Given instruction >> Reproduce the items below verbatim, starting at the line that contains "The height and width of the screenshot is (797, 1512)." and ending at the line that contains "coord(414,227)".

Dataset entries >>
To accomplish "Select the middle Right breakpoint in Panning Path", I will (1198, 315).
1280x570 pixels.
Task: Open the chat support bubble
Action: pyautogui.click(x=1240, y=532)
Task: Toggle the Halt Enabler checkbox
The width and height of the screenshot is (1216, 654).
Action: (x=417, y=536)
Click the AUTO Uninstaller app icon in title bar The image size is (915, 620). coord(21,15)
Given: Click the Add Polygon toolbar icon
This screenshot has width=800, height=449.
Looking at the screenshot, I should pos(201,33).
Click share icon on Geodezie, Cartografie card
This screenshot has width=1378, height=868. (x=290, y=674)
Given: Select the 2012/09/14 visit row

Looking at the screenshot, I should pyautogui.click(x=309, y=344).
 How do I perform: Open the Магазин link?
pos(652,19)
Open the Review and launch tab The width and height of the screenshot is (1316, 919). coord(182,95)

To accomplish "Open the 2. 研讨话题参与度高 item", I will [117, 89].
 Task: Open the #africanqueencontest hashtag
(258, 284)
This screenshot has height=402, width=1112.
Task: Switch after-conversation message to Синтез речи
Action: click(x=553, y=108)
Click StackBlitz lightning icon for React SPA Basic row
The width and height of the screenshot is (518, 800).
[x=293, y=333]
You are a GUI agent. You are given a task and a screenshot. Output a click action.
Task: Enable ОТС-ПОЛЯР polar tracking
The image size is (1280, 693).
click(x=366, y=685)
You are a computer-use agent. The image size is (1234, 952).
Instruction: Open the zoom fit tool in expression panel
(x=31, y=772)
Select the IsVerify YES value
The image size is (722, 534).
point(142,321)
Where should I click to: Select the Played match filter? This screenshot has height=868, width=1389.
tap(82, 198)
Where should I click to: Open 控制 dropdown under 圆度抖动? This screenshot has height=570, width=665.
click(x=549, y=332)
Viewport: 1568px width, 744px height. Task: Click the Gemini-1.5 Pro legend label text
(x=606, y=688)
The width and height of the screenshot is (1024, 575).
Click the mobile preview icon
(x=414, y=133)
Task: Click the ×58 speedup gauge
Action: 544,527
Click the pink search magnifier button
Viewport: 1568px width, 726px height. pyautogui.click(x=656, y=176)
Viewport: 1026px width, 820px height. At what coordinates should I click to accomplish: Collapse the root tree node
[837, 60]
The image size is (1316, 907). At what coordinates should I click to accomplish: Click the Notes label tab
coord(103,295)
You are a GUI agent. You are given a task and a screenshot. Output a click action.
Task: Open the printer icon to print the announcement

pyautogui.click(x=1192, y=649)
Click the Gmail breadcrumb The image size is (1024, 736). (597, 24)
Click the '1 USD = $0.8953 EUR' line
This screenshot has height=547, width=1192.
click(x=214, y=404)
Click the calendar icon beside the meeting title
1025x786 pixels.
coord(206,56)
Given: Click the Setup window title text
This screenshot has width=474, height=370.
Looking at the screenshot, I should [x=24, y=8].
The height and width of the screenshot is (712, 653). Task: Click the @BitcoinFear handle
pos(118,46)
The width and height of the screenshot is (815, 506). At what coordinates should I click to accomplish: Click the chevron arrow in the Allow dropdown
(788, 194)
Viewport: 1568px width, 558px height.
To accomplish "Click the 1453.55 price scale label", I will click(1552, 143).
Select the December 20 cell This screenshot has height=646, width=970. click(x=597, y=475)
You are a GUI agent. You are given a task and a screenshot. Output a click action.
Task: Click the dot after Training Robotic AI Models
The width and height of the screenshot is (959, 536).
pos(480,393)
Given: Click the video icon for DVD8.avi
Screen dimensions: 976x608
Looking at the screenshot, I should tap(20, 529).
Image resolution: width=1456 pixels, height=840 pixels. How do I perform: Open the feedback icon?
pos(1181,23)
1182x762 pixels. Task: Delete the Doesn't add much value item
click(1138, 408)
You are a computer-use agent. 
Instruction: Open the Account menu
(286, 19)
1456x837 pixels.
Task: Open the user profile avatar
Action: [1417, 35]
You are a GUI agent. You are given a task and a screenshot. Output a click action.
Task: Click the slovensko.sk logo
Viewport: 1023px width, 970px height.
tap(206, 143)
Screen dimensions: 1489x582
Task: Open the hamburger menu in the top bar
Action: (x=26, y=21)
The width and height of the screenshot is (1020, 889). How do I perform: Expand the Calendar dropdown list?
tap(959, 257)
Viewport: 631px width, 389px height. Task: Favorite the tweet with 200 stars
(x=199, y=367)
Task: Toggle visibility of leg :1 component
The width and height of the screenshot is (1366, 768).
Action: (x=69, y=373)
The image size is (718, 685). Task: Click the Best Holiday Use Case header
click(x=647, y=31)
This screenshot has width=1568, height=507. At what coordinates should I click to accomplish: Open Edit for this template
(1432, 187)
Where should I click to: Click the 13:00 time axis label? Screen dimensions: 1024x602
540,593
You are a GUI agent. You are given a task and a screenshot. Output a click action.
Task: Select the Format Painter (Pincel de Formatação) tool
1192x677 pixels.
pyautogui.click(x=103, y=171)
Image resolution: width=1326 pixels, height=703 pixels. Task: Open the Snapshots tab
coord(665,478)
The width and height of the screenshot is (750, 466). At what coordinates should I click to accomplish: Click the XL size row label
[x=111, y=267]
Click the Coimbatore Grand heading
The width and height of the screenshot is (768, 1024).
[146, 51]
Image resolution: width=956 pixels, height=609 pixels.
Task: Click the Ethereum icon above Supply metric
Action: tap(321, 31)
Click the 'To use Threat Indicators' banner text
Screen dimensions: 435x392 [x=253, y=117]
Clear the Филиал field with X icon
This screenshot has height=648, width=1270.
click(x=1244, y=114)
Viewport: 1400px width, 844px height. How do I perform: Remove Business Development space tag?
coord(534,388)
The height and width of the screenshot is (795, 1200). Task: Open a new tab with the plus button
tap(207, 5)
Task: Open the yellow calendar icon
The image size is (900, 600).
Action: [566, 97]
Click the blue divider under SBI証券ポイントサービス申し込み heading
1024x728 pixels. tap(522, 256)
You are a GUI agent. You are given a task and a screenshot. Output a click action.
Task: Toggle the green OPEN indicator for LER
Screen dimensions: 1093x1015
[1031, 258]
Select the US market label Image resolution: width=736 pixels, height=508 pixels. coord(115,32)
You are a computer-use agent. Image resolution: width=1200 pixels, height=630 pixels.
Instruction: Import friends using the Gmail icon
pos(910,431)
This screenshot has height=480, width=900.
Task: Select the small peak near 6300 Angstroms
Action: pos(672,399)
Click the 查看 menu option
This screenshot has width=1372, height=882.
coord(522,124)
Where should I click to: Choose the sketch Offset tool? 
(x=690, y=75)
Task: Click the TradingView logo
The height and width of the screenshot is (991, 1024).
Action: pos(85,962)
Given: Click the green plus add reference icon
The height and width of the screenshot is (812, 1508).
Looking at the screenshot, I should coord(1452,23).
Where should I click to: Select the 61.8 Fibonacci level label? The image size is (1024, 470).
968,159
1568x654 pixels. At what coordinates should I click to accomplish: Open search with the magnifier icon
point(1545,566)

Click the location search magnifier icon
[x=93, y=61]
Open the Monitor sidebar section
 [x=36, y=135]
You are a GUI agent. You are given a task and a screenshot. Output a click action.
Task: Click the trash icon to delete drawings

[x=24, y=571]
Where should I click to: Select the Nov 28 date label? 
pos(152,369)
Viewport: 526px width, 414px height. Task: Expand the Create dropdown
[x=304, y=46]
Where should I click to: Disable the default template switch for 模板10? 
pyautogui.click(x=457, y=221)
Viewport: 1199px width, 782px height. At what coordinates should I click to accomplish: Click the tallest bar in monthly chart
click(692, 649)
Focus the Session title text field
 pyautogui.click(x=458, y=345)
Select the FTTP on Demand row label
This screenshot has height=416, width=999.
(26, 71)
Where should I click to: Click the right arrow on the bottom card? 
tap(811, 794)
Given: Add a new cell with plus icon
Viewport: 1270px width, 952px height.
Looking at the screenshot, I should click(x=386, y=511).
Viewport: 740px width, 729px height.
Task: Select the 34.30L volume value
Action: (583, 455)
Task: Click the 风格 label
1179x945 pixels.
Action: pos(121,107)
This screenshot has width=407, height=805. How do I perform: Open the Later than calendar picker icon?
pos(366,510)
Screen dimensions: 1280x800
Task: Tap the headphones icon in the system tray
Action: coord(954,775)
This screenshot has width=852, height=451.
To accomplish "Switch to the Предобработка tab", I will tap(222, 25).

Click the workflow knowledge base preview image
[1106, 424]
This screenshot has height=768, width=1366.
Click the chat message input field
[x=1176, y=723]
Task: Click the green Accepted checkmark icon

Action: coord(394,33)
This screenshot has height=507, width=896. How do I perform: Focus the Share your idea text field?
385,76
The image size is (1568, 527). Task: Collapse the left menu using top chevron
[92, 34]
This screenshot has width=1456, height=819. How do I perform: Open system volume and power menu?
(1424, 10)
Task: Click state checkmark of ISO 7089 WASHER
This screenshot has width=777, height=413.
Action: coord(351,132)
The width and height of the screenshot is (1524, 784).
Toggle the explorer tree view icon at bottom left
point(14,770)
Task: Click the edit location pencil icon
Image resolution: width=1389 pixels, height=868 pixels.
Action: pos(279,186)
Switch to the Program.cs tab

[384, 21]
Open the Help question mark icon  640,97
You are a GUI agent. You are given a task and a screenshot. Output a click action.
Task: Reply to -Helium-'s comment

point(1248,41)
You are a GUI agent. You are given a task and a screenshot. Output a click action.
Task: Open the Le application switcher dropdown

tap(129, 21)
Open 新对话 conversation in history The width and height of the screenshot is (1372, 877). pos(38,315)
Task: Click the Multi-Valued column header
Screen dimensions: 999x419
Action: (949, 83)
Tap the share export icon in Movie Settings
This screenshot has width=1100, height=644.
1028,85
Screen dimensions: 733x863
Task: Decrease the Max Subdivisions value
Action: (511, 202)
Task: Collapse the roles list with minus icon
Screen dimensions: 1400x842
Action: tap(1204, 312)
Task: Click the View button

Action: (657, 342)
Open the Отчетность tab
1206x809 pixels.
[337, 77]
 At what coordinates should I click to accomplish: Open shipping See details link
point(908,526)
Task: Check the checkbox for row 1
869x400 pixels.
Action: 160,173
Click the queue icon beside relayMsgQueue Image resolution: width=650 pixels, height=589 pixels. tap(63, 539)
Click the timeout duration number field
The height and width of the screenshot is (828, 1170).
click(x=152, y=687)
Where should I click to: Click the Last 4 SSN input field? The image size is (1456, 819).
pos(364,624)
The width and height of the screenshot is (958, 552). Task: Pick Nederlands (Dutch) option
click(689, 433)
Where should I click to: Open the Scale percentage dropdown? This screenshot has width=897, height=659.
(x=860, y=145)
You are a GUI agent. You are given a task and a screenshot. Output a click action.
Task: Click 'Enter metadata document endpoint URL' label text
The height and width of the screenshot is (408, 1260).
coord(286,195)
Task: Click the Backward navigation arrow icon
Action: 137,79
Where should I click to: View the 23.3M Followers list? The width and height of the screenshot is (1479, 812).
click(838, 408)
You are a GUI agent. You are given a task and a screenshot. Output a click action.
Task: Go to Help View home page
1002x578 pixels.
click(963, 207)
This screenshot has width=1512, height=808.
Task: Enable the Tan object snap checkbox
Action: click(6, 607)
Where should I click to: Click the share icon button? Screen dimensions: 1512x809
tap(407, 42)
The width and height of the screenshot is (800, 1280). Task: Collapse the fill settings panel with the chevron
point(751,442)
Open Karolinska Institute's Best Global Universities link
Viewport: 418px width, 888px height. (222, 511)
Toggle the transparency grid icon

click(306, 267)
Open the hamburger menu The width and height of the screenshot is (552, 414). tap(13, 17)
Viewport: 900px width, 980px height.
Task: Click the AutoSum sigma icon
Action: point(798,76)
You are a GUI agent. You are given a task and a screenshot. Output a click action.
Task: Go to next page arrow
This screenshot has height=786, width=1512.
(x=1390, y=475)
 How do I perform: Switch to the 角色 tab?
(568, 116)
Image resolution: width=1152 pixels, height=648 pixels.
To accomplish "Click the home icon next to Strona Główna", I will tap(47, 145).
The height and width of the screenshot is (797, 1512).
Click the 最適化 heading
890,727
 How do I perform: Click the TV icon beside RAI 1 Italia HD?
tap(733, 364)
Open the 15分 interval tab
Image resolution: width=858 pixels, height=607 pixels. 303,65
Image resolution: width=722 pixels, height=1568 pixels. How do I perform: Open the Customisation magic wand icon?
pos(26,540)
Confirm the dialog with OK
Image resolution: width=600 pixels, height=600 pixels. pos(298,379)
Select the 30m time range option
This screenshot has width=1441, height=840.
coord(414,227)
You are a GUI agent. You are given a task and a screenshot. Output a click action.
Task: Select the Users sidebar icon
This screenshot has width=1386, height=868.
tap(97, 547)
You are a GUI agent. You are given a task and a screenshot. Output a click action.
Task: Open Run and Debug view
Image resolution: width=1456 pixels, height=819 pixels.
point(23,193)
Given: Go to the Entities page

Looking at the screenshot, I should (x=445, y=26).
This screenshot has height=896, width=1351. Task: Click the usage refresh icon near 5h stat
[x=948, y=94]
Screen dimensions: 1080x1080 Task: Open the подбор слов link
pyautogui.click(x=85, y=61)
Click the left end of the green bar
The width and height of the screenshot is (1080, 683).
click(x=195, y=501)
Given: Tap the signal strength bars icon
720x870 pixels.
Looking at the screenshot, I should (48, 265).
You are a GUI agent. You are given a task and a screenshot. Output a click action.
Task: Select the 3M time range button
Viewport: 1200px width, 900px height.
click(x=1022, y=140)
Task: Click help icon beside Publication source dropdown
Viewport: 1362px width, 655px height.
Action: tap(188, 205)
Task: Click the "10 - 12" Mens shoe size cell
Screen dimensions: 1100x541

Task solution >>
The height and width of the screenshot is (797, 1512).
Click the 最適化 heading
890,727
 How do I perform: Click the TV icon beside RAI 1 Italia HD?
tap(733, 364)
Open the 15分 interval tab
Image resolution: width=858 pixels, height=607 pixels. 303,65
Image resolution: width=722 pixels, height=1568 pixels. How do I perform: Open the Customisation magic wand icon?
pos(26,540)
Confirm the dialog with OK
Image resolution: width=600 pixels, height=600 pixels. pos(298,379)
Select the 30m time range option
This screenshot has width=1441, height=840.
coord(414,227)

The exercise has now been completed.